5. Quizá uno de los más duros ataques contra la obra de Graciela, clasificándola de etnográfica en un "mal sentido", lo realizó Leigh Binford en "Graciela Iturbide. Normalizing Juchitán", que apareció en el número especial de la revista History of Photography, vol. 20, núm. 3, otoño de 1996, dedicado especialmente a la fotografía mexicana con John Mraz como editor invitado (pp. 244-248). Binford revisa y critica el libro de Graciela, Juchitán de las mujeres (1989), afirmando que en lugar de adoptar una perspectiva positiva a favor de los juchitecos, la colaboración de Graciela y Elena Poniatowska (textos) hace un mal servicio tanto a los juchitecos en general como a las mujeres juchitecas en particular.

6. Este término antropológico se refiere a un modo más políticamente correcto de efectuar el trabajo de campo.
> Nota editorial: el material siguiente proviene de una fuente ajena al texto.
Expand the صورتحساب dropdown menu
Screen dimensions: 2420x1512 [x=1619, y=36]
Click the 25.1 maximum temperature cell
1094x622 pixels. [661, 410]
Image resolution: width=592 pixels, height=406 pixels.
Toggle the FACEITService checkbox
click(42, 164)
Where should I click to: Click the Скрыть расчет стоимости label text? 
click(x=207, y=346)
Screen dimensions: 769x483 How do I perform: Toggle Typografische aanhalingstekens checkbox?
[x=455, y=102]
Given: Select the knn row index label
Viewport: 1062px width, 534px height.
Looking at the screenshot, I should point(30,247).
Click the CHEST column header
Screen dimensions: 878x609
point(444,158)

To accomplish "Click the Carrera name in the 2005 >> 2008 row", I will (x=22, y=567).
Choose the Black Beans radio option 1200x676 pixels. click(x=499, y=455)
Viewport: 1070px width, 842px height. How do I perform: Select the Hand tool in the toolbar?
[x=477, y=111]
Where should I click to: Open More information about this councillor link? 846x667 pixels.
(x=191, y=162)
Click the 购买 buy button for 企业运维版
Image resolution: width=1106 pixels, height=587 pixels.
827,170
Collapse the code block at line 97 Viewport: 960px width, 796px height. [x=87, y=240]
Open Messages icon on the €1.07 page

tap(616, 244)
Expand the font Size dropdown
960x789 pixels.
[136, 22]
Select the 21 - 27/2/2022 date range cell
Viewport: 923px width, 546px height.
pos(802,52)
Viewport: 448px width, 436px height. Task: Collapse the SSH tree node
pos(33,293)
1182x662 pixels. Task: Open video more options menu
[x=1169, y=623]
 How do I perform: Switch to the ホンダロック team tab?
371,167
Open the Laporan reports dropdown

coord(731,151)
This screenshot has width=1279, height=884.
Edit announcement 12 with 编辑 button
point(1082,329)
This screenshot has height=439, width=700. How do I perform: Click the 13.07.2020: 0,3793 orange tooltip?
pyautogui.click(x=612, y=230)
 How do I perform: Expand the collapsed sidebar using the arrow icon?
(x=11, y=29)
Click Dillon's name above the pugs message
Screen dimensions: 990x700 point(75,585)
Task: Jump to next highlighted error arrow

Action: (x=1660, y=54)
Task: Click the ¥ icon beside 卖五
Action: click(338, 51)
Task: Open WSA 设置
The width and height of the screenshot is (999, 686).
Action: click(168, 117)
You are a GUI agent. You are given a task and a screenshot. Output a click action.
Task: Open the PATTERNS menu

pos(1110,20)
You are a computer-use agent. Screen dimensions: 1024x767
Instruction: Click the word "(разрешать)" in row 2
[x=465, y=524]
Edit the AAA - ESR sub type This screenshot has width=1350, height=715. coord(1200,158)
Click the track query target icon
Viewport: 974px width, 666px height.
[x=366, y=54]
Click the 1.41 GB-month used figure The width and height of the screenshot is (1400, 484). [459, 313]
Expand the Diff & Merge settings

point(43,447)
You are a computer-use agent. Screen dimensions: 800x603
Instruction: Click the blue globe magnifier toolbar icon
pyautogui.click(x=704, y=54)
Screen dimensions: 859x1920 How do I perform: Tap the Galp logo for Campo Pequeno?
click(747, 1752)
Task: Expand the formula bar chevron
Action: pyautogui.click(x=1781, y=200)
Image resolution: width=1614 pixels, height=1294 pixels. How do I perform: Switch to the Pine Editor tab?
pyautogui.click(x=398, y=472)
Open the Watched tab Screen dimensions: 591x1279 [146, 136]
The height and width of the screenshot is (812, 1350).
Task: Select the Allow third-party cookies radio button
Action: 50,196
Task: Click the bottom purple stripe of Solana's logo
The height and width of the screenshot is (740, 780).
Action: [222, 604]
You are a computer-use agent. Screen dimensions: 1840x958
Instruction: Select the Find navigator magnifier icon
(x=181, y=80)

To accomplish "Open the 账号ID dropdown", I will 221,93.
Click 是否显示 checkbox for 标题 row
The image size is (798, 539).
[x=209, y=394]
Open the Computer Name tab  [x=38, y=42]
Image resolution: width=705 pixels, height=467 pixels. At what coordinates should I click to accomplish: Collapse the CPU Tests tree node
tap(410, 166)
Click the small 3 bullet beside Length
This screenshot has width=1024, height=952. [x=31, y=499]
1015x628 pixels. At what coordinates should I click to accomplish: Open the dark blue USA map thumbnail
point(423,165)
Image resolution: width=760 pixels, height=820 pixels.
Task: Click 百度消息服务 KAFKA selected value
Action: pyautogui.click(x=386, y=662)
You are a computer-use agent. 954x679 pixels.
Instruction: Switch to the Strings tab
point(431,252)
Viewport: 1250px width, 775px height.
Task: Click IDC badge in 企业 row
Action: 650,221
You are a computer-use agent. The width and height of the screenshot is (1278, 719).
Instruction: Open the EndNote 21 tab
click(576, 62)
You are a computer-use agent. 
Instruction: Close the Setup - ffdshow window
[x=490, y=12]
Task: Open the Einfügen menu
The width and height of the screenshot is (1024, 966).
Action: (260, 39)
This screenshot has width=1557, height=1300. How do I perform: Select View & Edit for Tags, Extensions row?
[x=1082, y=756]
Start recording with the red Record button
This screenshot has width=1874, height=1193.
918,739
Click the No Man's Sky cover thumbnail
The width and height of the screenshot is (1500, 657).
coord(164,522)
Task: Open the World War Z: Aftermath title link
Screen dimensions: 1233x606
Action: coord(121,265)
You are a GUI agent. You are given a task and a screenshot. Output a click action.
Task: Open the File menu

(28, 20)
7. Lorna Scott, "Antropoesía: fotografía documental en México", en Poliéster, núm. 5, primavera de 1993, pp. 12-23. De hecho el término no es "acuñado" por Lorna Scott, sino por José Manuel Pintado en su texto para Los pueblos del viento (INI, 1981). La misma Lorna aclara eso en la p. 17 de su artículo para Poliéster y nos explica que es como una salida al dilema que enfrenta el fotógrafo escrupuloso cuando "trata de evitar la multitud de pecados que lo amenazan, como el exotismo, el didactismo, la seudo-objetividad antropológica, la fascinación clasemediera por la pobreza y lo panfletario", pp. 16-17. Este artículo es una referencia obligada para quien trabaja asuntos de fotografía documental en México y recupera comentarios de fotógrafos como Mariana Yampolsky, la propia Graciela, Eniac Martínez, Pablo Ortiz Monasterio y Pedro Meyer.

8. Véase W.J.T. Mitchell, "The Photographic Essay: Four Case Studies", en su libro Picture Theory, Chicago, The University of Chicago Press, 1994, pp. 281-322.